まるで穢れを知らない横顔、オレの好きな笑顔。彼女にはずっと笑っていてほしい、そんなことを考えるオレがいた。
−−−−−−−−−−
最近知ったことだが、姫さんは訪れる街のポケモンセンター内にある売店には必ず足を運んでいるらしい。何でもその街によって置いてある品物が違うから見てて楽しいんだとか。
買い物好きな姫さんらしーな、そう思いつつ今も興味津々に棚に並べられた商品を眺めている姫さんに視線を向ける。…ははっ、口開いてるぜ姫さん!
(…あ、そーだ。オレも今夜飲む酒でも探してみるか)
飲み仲間でもあるこーちゃんとさめっちの好みを考慮しつつ酒を選ぶ。ここはそれなりに品揃えが豊富らしく、オレはつい夢中になって姫さんへの注意が散漫になっていた。
(…よし、まーこんなもんだろ)
吟味した酒達をカゴに放り込み姫さんの元へ戻る。多分姫さんには程々にしろって注意されるだろーな…あ、あとそーくんにも。

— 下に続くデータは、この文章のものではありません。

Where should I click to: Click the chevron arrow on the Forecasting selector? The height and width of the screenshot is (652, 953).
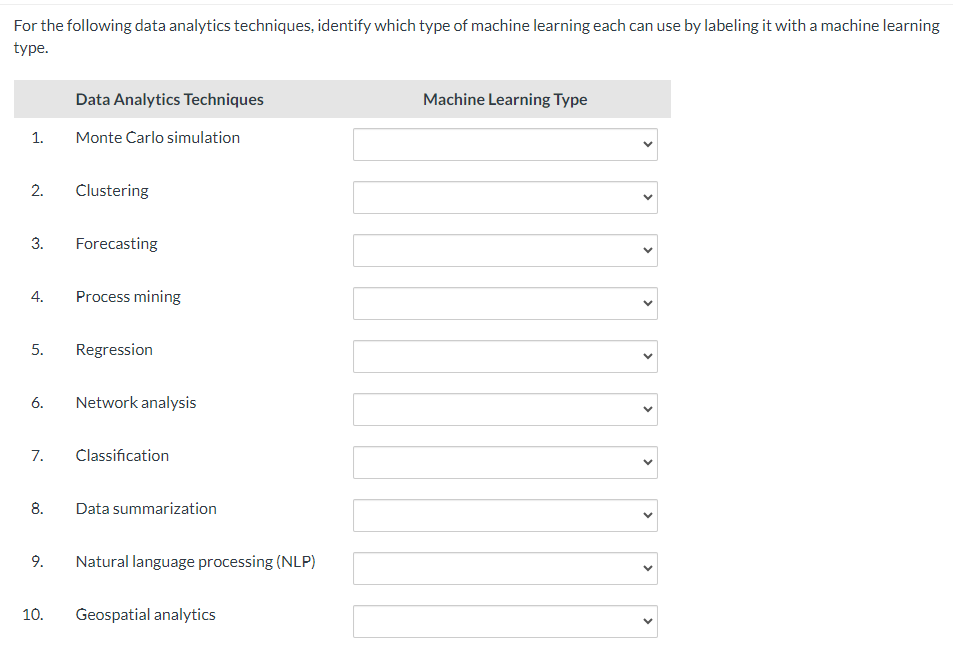648,250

全く怖くない姫さんの怒り顔を想像しながら1人ニヤケていると、ついさっきまではいなかっただろう2人の男達が視界に映った。
ソイツらは目を見合わせて姫さんに近付き、あろうことか馴れ馴れしく話しかけやがったんだ。
「ねぇ君!何見てるの?」
『へ?』
「1人?俺らとどっか遊びに行こうよ!」
『え、あ、あの…?』
頭上にハテナを浮かべ困惑する姫さんを余所に、まくし立てるように会話になってねー会話を進める男達。
1人の男が姫さんの肩に腕を回すのを見た瞬間、オレの中で煮えたぎるような激情が湧き上がる。そして気付いた時にはものすごいスピードで男の元へ走り寄り、腕を回した男を思い切り殴り飛ばしていた。